As far as I remember, there never had been any consensus about switching
from SF to Github.

Anyway...

Several contributions to this list suggested to switch to Git, but keep
the SVN workflow. In the meantime my experience is, that this is the
worst of both world.

What I like with SVN is its simple revision structure and how it keeps
track about patches between branches. However, Uwe reported problems
with SVN merging, when using Git with SVN. See

http://comments.gmane.org/gmane.comp.hardware.microcontrollers.ethernut/14643

The solution he suggested makes "svn mergeinfo" completely useless and
cherry picking and tracking of trunk patches for older branches too time
consuming. As a result, the 4.x branches were no longer maintained since
then and SVN lost one of its essential features.

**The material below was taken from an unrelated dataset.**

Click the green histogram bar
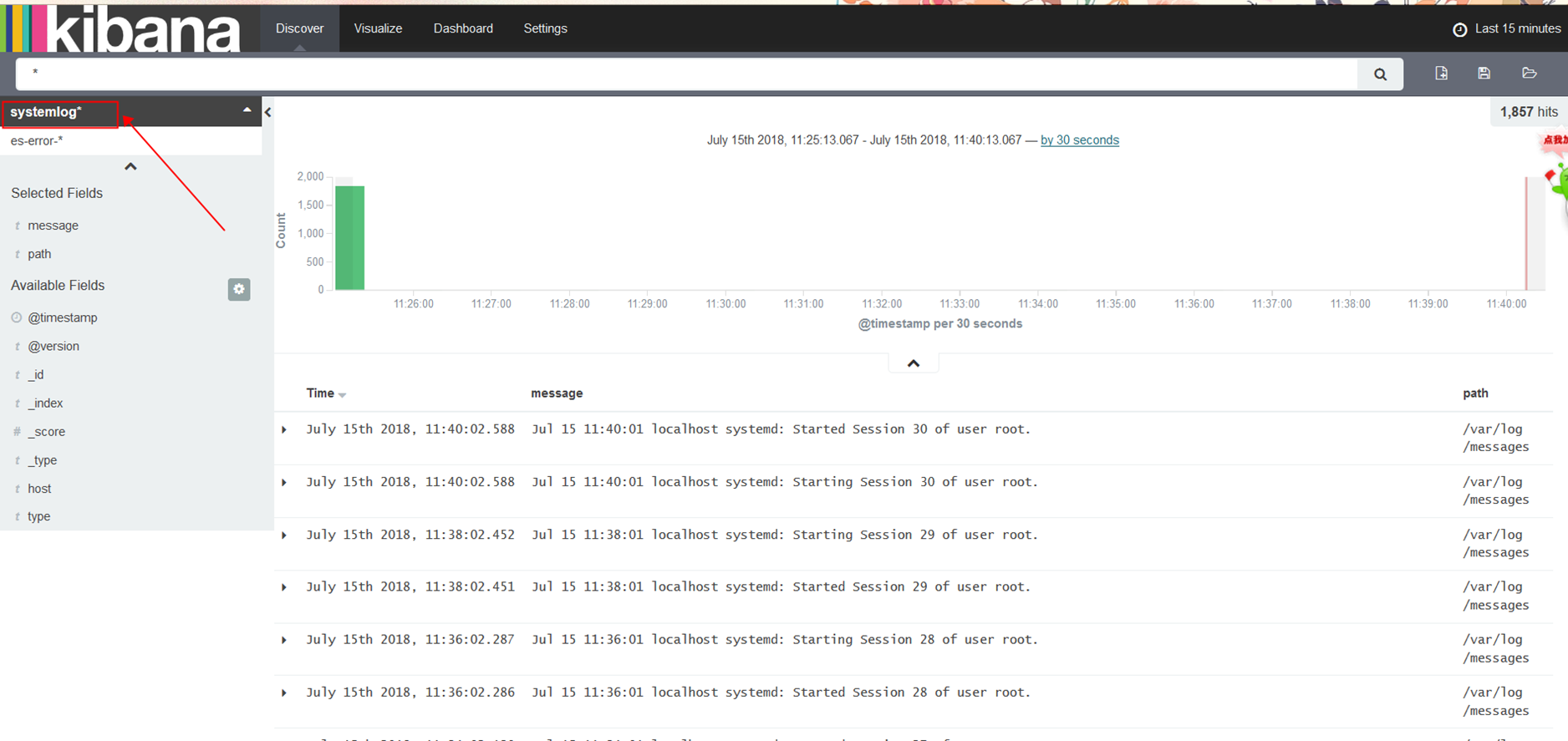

The thing I like most with Git is its decentralized workflow.

Several posts to this list suggested the centralized workflow, but IMHO
this would limit Git's most prominent feature, decentralization.

So, if you want to lose essential features of SVN and Git, then continue
to emulate SVN with Git. If you want get the full potential of Git, then
I'd strongly recommend to use the forking workflow. Once again I'd like
to point you to

https://www.atlassian.com/git/tutorials/comparing-workflows/

Ole, what was your question really?

If it was: "Should we switch to Git?" then my answer will be "Yes".

If it was: "Should we move to Github?" then I can't give any answer,
because the question makes no sense too me. Decentralization implies,
that there is no central code base, doesn't it?